# My Backyard BBQ - see what im up to, got the Q-cam hooked up in the backyard



## 13spicerub (Jun 4, 2010)

hooked up my webcam on the patio, cooking up some goodies. right now just a pork shoulder is on but i'll have 2 Q's goin today and by tomorrow afternoon will have over 50 lbs of deliciousness to serve.

come stop by and check it out:

http://tinychat.com/bbqf3


----------



## indyadmin1974 (Jun 4, 2010)

Alright now that is awesome!

If I could give you points I would...especially with the great TBS you have going there.


----------



## jbg4208 (Jun 4, 2010)

My security blocker at work here blocks it. Dang... I'll have to try at home.


----------



## mballi3011 (Jun 4, 2010)

Yes that was prtty cool. Now how did you get all this set up?? You just run a camcorder up and what program did you use??


----------



## 13spicerub (Jun 4, 2010)

just put the laptop outside, have a usb camera that i got online for about $15. i have wi-fi. started a tinychat, and there ya go.

currently smoking a 10.5 lb pork shoulder - at 152 degrees

2 whole chickens - at 135 degrees

and 3 cured pork loins (canadian bacon) - just put them on, still in the low 40s somewhere.

stay tuned. its almost Noon here on the east coast which as everyone knows is the international socially acceptable time to crack a beer.


----------



## smokey paul (Jun 4, 2010)

This could be a neat idea for the forum.. On time Qview's LOL..

The only problem i have is i do not and do not want a Twitter or facebook account...

Maybe after all the other problem are solved here Jeff can add something like this here..

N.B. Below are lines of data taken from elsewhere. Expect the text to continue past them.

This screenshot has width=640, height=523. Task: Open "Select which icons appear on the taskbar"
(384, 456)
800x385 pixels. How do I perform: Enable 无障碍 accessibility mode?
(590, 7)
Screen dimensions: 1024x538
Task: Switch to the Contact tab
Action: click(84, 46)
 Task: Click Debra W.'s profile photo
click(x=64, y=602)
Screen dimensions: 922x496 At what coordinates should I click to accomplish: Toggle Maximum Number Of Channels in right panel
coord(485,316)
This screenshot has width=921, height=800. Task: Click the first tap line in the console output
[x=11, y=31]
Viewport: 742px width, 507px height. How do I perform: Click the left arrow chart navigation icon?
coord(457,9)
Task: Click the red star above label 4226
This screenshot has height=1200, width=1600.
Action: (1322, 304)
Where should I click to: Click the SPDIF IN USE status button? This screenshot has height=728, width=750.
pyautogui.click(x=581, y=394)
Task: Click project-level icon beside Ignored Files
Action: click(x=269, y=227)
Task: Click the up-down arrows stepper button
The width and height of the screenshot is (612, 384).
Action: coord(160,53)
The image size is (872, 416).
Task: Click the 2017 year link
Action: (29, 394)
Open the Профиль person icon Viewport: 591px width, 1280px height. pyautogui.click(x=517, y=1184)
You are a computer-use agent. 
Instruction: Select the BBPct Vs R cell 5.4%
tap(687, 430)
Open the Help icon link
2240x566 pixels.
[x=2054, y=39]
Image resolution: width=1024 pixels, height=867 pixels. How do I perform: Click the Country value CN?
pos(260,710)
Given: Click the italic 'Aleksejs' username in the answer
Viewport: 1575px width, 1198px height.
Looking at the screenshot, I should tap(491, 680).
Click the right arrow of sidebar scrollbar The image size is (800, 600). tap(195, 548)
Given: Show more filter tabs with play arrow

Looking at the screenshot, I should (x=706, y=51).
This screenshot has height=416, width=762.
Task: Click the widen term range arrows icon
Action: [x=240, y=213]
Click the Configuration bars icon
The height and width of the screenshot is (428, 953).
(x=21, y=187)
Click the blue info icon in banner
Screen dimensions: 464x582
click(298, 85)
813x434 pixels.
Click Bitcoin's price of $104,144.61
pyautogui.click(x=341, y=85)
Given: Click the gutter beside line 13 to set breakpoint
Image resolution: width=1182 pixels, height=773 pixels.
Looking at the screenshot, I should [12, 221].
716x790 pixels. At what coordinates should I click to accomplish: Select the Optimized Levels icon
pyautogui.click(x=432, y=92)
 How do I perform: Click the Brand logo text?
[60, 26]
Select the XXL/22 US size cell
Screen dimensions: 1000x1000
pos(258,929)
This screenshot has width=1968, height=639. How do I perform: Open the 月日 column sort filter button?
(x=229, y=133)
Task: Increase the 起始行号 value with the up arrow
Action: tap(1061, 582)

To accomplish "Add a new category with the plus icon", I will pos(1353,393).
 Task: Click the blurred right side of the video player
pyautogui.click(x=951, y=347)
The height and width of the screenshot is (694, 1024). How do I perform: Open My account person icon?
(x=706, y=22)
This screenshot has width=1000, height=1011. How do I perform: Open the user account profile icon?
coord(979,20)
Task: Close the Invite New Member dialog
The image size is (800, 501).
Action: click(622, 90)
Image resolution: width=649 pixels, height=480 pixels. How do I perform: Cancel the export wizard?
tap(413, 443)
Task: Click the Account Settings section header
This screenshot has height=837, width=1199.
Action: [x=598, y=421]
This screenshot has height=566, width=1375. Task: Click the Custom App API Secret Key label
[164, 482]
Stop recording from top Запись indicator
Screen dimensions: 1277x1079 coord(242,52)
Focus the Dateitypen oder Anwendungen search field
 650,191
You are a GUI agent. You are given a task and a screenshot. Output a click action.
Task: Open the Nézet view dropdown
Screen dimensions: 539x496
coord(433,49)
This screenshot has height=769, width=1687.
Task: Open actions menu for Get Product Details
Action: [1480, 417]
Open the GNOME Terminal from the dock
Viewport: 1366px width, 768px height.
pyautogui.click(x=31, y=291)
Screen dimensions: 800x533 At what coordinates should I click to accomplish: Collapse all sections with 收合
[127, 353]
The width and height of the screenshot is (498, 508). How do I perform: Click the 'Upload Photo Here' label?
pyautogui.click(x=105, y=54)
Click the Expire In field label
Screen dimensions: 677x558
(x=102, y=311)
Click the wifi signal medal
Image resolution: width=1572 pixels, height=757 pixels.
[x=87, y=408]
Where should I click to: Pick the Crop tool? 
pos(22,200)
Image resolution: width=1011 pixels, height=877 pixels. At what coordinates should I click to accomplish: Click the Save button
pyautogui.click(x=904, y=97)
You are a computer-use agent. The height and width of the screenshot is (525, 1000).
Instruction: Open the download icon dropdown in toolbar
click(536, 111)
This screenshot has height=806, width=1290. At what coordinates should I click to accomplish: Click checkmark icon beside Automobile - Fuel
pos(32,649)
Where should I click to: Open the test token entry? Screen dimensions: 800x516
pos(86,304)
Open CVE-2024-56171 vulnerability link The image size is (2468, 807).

Keep up the good work and maybe post a picture here so some of us can see it 2


----------



## 13spicerub (Jun 4, 2010)

chickens and canadian bacons done.definitely have the probe in the wrong spot because its already at 165. need to adjust it in a bit when its foil time.


----------



## pandemonium (Jun 4, 2010)

i guess its off now? no cam


----------